Q22. Examining this plot what two variables are anti-correlated (i.e. have minus values)? Fruity and chocolate candies
Q23. Similarly, what two variables are most positively correlated? Chocolate and peanutyalmondy
pca <- prcomp(candy, scale = TRUE)
summary(pca)
Importance of components:
PC1 PC2 PC3 PC4 PC5 PC6 PC7
Standard deviation 2.0788 1.1378 1.1092 1.07533 0.9518 0.81923 0.81530
Proportion of Variance 0.3601 0.1079 0.1025 0.09636 0.0755 0.05593 0.05539
Cumulative Proportion 0.3601 0.4680 0.5705 0.66688 0.7424 0.79830 0.85369
PC8 PC9 PC10 PC11 PC12
Standard deviation 0.74530 0.67824 0.62349 0.43974 0.39760
Proportion of Variance 0.04629 0.03833 0.03239 0.01611 0.01317
Cumulative Proportion 0.89998 0.93832 0.97071 0.98683 1.00000
Q24. Complete the code to generate the loadings plot above. What original variables are picked up strongly by PC1 in the positive direction? Do these make sense to you? Where did you see this relationship highlighted previously?
plot(pca$x[, 1:2], col=my_cols, pch=16)

my_data <- cbind(candy, pca$x[,1:3])
p <- ggplot(my_data) +
aes(x=PC1, y=PC2,
size=winpercent/100,
text=rownames(my_data),
label=rownames(my_data)) +
geom_point(col="coral")
library(ggrepel)
p + geom_text_repel(size=3.3, col=my_cols, max.overlaps = 7) +
theme(legend.position = "none") +
labs(title="Halloween Candy PCA Space",
subtitle="Colored by type: chocolate bar (dark brown), chocolate other (light brown), fruity (red), other (black)",
caption="Data from 538")

# install.packages("plotly")
library(plotly)
Attaching package: 'plotly'
The following object is masked from 'package:ggplot2':
last_plot
The following object is masked from 'package:stats':
filter
The following object is masked from 'package:graphics':
layout
ggplotly(p)
ggplot(pca$rotation) +
aes(x = PC1, y = PC2) +
geom_point()

Q25. Based on your exploratory analysis, correlation findings, and PCA results, what combination of characteristics appears to make a “winning” candy?
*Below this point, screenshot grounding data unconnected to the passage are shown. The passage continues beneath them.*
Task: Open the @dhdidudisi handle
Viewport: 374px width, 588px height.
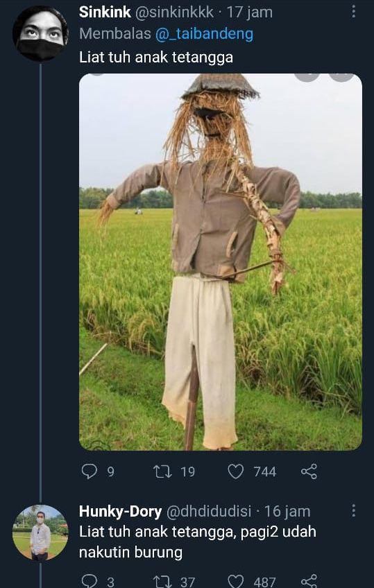Action: tap(208, 512)
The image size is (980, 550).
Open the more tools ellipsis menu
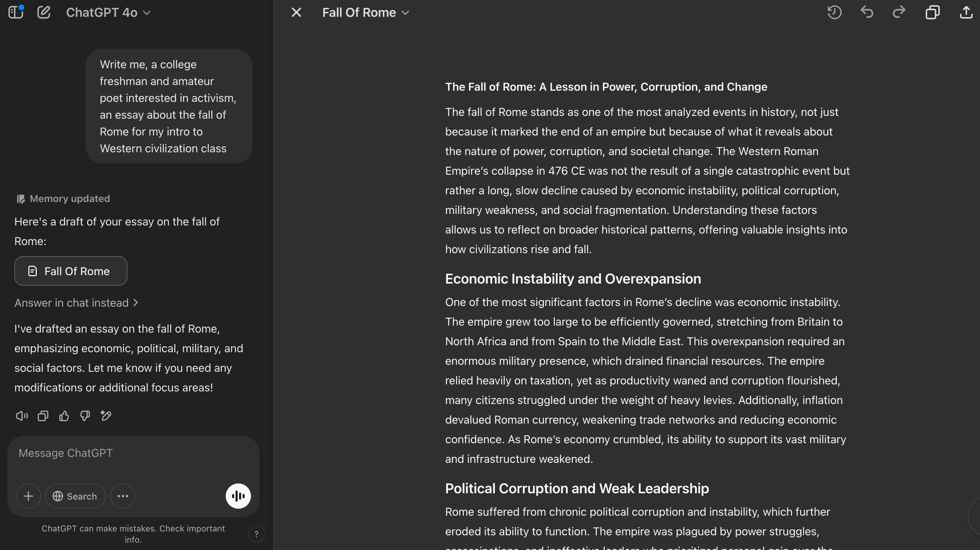tap(123, 496)
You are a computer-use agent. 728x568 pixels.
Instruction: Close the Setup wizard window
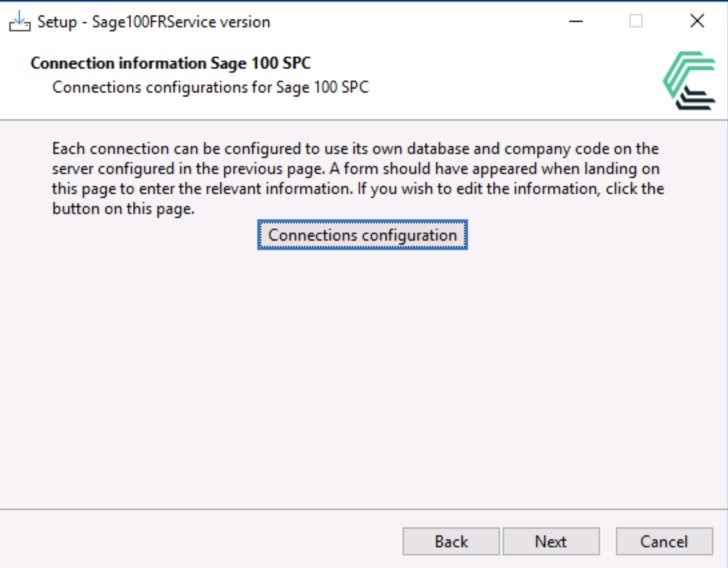697,21
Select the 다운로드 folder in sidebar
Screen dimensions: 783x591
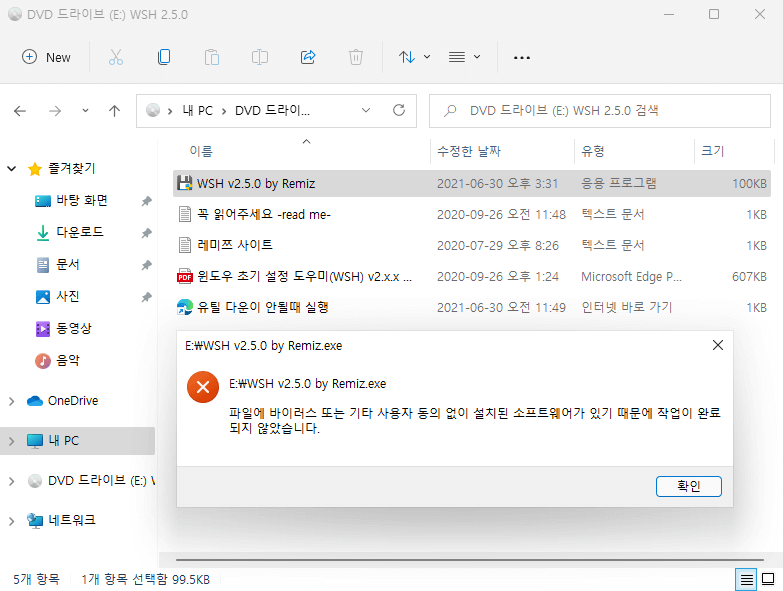coord(80,232)
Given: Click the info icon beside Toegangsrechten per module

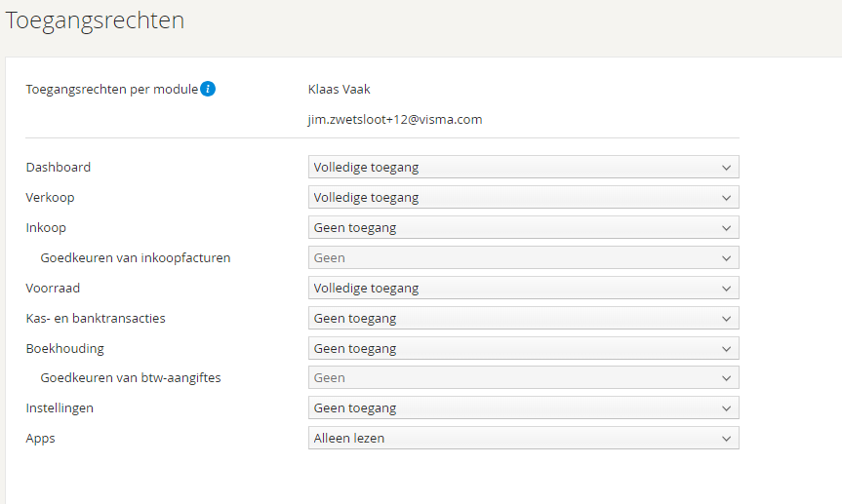Looking at the screenshot, I should [208, 90].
How do these different analyses (visualization, correlation, PCA) support or complement each other in reaching this conclusion? Overall, a “winning” candy tends to be chocolate-based, often with peanut/almond or nougat, and not hard or strongly fruity. Visualizations showed that these candies consistently rank higher in winpercent. Correlation analysis confirmed positive relationships between chocolate-related features and popularity, while fruity and hard candies were less favored. PCA tied these results together by showing that chocolate, nutty ingredients, and winpercent drive the main variation in the data, reinforcing the same conclusion from multiple perspectives.